By many accounts, kava-kava--or simply kava--is an herb on the brink of Western stardom. Manufacturers of herbal products report strong public interest in kava preparations, and articles appearing in the popular press have described kava use and its effects, both good and bad. While many Americans are becoming increasingly aware of kava's ability to relax tension, increase sociability, and promote sleep, their discovery of kava's tranquilizing, calming effects comes relatively late, given that kava has been part of the cultural tradition of the South Pacific for thousands of years.
From Hawaii to New Guinea, natives of the South Pacific islands serve a special drink made from kava rootstock at weddings, coming-out-of-mourning celebrations, and other special occasions; visiting heads of state have indulged in kava during welcoming ceremonies. Considered an important part of the islanders' social and religious lives, kava's cultural role in the Pacific has been compared with that of wine in southern Europe.

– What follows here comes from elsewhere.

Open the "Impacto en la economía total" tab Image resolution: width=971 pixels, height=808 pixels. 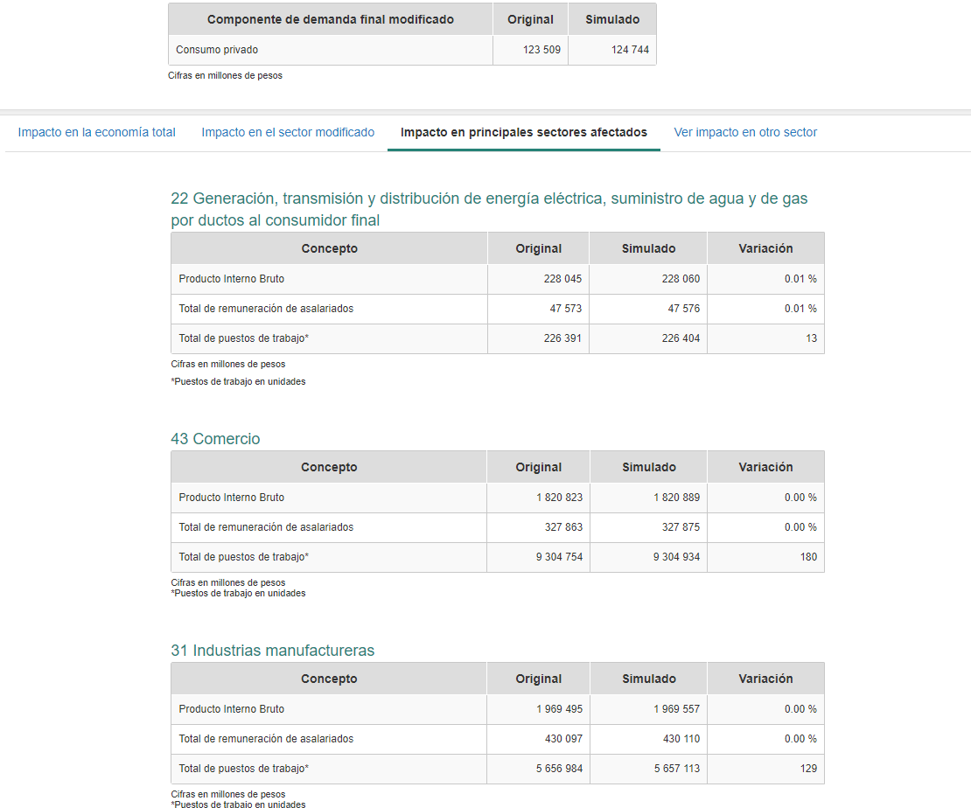[96, 132]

In former times, the islanders prepared the ceremonial kava beverage by first scraping the root, then chewing pieces of it and spitting them into a bowl to which coconut milk or water was added. Next, they stirred the mixture until it took on a muddy, opaque appearance, then strained it into another bowl. During ceremonies, a cup of the beverage was first presented to a special guest, who was expected to down the contents without stopping. Then others attending the ceremony imbibed.

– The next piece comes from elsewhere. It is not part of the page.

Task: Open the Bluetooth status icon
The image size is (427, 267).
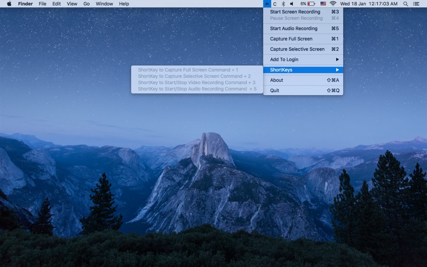Action: [x=283, y=4]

Today, the root is usually prepared by grating, not chewing. Initially, many islanders opposed giving up the chewing method because they believed that it produced a stronger drink. Some researchers, in fact, concur with this belief. Chewing apparently releases more kavalactones--compounds found in kava that relax muscles--than grating, because saliva contains an enzyme that breaks down the starchy components of kava pulp.

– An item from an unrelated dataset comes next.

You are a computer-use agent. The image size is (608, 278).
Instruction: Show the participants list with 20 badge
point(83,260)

Islanders (as well as many new kava drinkers) take moderate amounts of the beverage to achieve a state of tranquility, happiness, and contentment (some describe it as a holistic sense of ``being''), but without the unpleasant side effects of alcohol, such as hangovers or boisterous behavior. Overindulging can lead to loss of muscle control and a strong urge to sleep.
The islanders have also used kava as medicine for centuries, brewing and taking decoctions made from its rootstock to treat gonorrhea, urinary infections, menstrual problems, migraine headaches, insomnia, and other conditions.
To the West
Captain James Cook is credited with introducing kava to the West after a voyage through the South Pacific from 1768 through 1771. Later, it was given its botanical name, Piper methysticum, reflecting both its close relationship to the familiar spice black pepper (P. nigrum) and its intoxicating effects (methys is Greek for ``drunken''). A member of the pepper family, kava is a shrub that thrives in humid, tropical climates with evenly distributed rainfall and stony soil at elevations of 500 to 1,000 feet above sea level. Plants can reach heights of 20 feet, and their sprawling rhizomes may reach lengths of 9 feet, alternately disappearing below and surfacing above the soil. The islanders harvest kava when the shrubs mature in two to three years, to use themselves or sell as a cash crop.